Ruscha next adopts phrases, even whole sentences drawn from everyday conversation and applied in silkscreens. In contrast to Johns’ stencils, they print only backgrounds to the clear area of the letters and use unusual pigments including gun powder, Pepto-Bismol, spinach, carrot and onion stalk extracts. Obviously such works now constitute prints, even where text and typeface do not particularly suggest a publication. However eccentricity of message and method align it with painting by this and assert qualities of surface as oblique reflections upon the meaning of the text, much as choice and placement of typefaces do, in earlier works.

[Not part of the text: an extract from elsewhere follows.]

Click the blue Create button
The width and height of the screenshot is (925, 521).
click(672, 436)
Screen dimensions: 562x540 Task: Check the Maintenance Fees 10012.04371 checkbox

This link between text and background, whether as mere surface and pigment, a nominal depth or tone, more elaborate picture and trompe l’oeil, remains throughout his career. By the late 70s the links are structured around charts or diagrams, locating a mood or era, often using sprayed silhouettes as soft-focus or distanced icons or clichés. Text is not automatically foreground; foregrounds are not necessarily text, and blurred silhouettes are sometimes so compelling as a treatment of common objects, they stand alone.
By the 90s Ruscha turns to sharper backgrounds, stylised in other ways and offering equally whimsical metaphors to text. He also introduces clock faces as another kind of diagram and returns to illusionistic effects with wood-grain, vertical ‘film scratches’ and clumps of long grass. Again, the work juxtaposes rather than integrates these elements allows illusion will quickly discover its limitations, their symbolic value. So that shadows for example, also record a time of day, like a clock face, while clumps of grass suggest the unkempt and unobtrusive march of time. Ruscha thus allows a greater flexibility to text in painting, includes other forms of notation, other degrees of depth and depiction.
It is an impressive range. But while Ruscha’s spare rather restrained approach remains widely admired, it is finally, a product of its time as much as place, and while any number of artists from Richard Prince to Graham Gilmore, Monique Prieto, Dana Frankfort and even Jules de Balincourt exploit text in works and as works, Ruscha’s sensitivity to typeface, placement or layout are not shared and are as often under-appreciated. For it arose in the context of abstraction, careful attention to distinctions between two and three dimensions, picture and object, painting and print. His work has helped to transform these issues so that later artists no longer feel the need to stretch meaning across the spectrum, confine painting to such tidy distinctions. Instead they pursue wider, less formal categories, more urgent issues. In this sense Ruscha resists imitation, deflects influence and remains at an alluring distance.